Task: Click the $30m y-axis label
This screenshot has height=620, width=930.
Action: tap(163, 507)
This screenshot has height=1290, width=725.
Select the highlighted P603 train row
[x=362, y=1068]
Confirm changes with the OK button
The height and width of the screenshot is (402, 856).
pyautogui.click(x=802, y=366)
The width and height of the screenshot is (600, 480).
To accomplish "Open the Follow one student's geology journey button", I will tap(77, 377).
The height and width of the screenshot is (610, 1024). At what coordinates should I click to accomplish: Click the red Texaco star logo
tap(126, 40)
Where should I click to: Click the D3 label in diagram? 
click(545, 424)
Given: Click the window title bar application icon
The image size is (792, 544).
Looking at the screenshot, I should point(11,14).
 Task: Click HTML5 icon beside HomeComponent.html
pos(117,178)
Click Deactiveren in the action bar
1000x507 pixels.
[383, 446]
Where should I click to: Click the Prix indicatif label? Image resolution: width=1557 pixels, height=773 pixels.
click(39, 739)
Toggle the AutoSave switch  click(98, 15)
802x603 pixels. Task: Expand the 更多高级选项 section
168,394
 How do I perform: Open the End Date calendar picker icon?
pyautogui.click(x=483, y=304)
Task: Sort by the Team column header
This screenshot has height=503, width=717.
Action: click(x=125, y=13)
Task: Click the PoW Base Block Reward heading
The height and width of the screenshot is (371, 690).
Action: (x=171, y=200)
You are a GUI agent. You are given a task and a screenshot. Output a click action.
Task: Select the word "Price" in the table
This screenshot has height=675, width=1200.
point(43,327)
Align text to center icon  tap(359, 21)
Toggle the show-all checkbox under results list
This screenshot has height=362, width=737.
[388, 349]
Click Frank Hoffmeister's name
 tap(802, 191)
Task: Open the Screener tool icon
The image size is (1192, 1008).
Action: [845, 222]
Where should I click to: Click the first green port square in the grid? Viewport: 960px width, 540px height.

Exercise aim - Among the records above, a stretch begins at the line containing "Toggle the AutoSave" and ends at the line containing "You are a GUI". Restate that stretch word for word, and nothing else.

Response to this exercise -
Toggle the AutoSave switch  click(98, 15)
802x603 pixels. Task: Expand the 更多高级选项 section
168,394
 How do I perform: Open the End Date calendar picker icon?
pyautogui.click(x=483, y=304)
Task: Sort by the Team column header
This screenshot has height=503, width=717.
Action: click(x=125, y=13)
Task: Click the PoW Base Block Reward heading
The height and width of the screenshot is (371, 690).
Action: (x=171, y=200)
You are a GUI agent. You are given a task and a screenshot. Output a click action.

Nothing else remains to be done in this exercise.